**Directive A**
Render the records as a two-column CSV with the columns "target" and "click", covering the lines from the one with "Adobe Portfolio (205, 1881)" through the end of the records. Make one row per request, put each value in its own quoted field, and replace any line breaks with spaces.

**Reading passage**

::::::

When noise was added to a spectrum, the magnitude of the noise at a certain point was determined by the intensity value at that point. This method was employed to introduce noise with a corresponding level of magnitude throughout the spectrum. The addition of noise did not improve the performance of the model. One possible explanation for the lack of effectiveness of augmentation by adding noise is that it may have altered the shape of the peaks in a way that the CNN model would recognize the pattern to be completely different to the original rather than one with slight variation.

With the exception of augmentation by linear combination, the general trend of the augmentation methods may appear to be an uptrend as the sample size increases. When compared to oversampling, however, the augmentation methods did not enhance the performance of the model, considering that the same oversampled data were augmented. The best improvement was achieved by oversampling 100% of the training data where the F1 score improved from 0.926 to 0.932. Overall, the improvements gained in the performance of the model from all augmentation methods and oversampling turned out to be insignificant.

Optimal threshold tuning

One of the ways that we used to try to improve the performance of our model for the classification of functional groups was via optimal-threshold tuning. The optimal thresholds, which were used to convert probability predictions into crisp class labels, were computed based on the training dataset, following the training of the model. To begin, a line plot of recall (x-axis) against precision (y-axis) was produced in ascending order of the thresholds. Finding the threshold that results in the best balance between precision and recall is equivalent to optimizing for the F1 score that summarizes the harmonic mean of both metrics. We took the naive approach of calculating the F1 score for each threshold, then locating the threshold where the corresponding F1 score was the largest.

::::::

**Task data**
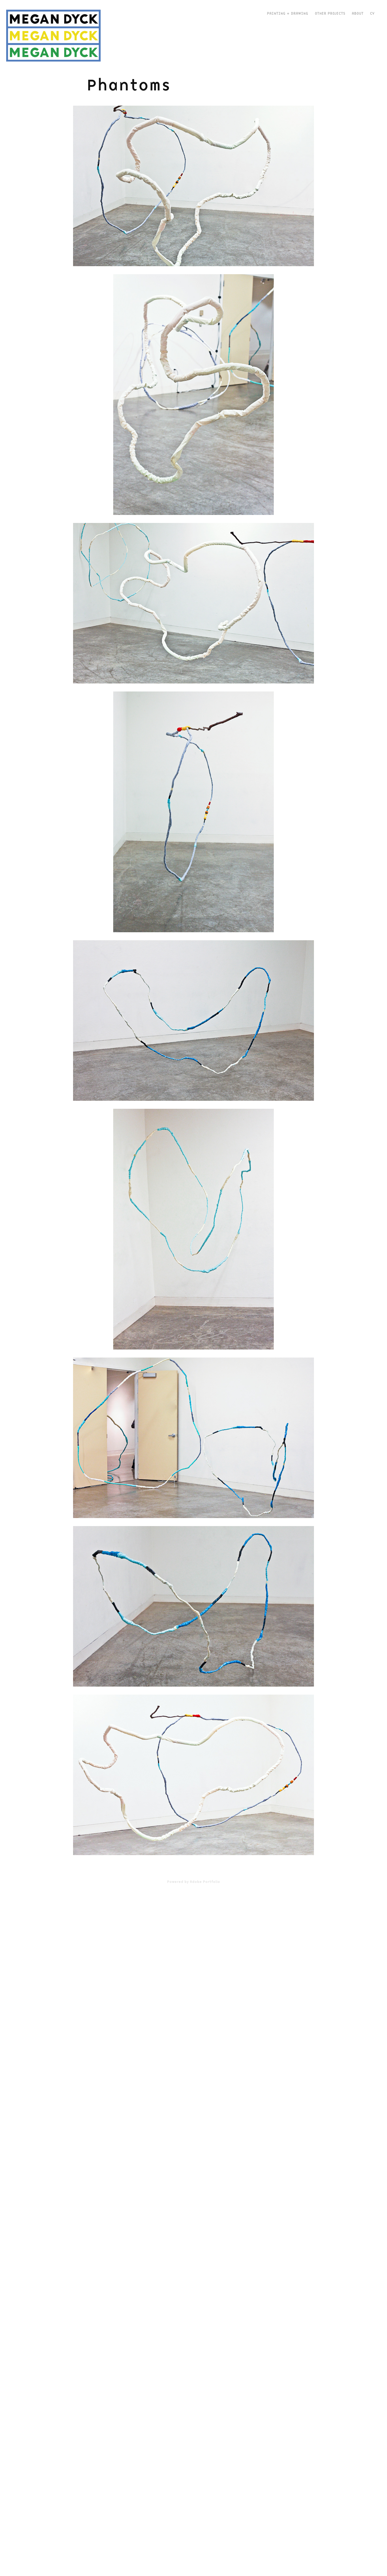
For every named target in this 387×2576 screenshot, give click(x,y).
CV (372, 13)
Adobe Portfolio (205, 1881)
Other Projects (330, 13)
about (357, 13)
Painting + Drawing (287, 13)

::::::

**Directive B**
Using the passage on augmentation and threshold tuning, answer yes or no to each statement, and quote the words that decide it: (i) The optimal thresholds were computed from the test dataset. (ii) Oversampling 100% of the training data raised the F1 score from 0.926 to 0.932. (iii) Adding noise improved the model's performance.

**Reply A**
target,click
"Adobe Portfolio","(205, 1881)"
"Other Projects","(330, 13)"
"about","(357, 13)"
"Painting + Drawing","(287, 13)"

**Reply B**
(i) No: "were computed based on the training dataset"
(ii) Yes: "The best improvement was achieved by oversampling 100% of the training data where the F1 score improved from 0.926 to 0.932."
(iii) No: "The addition of noise did not improve the performance of the model."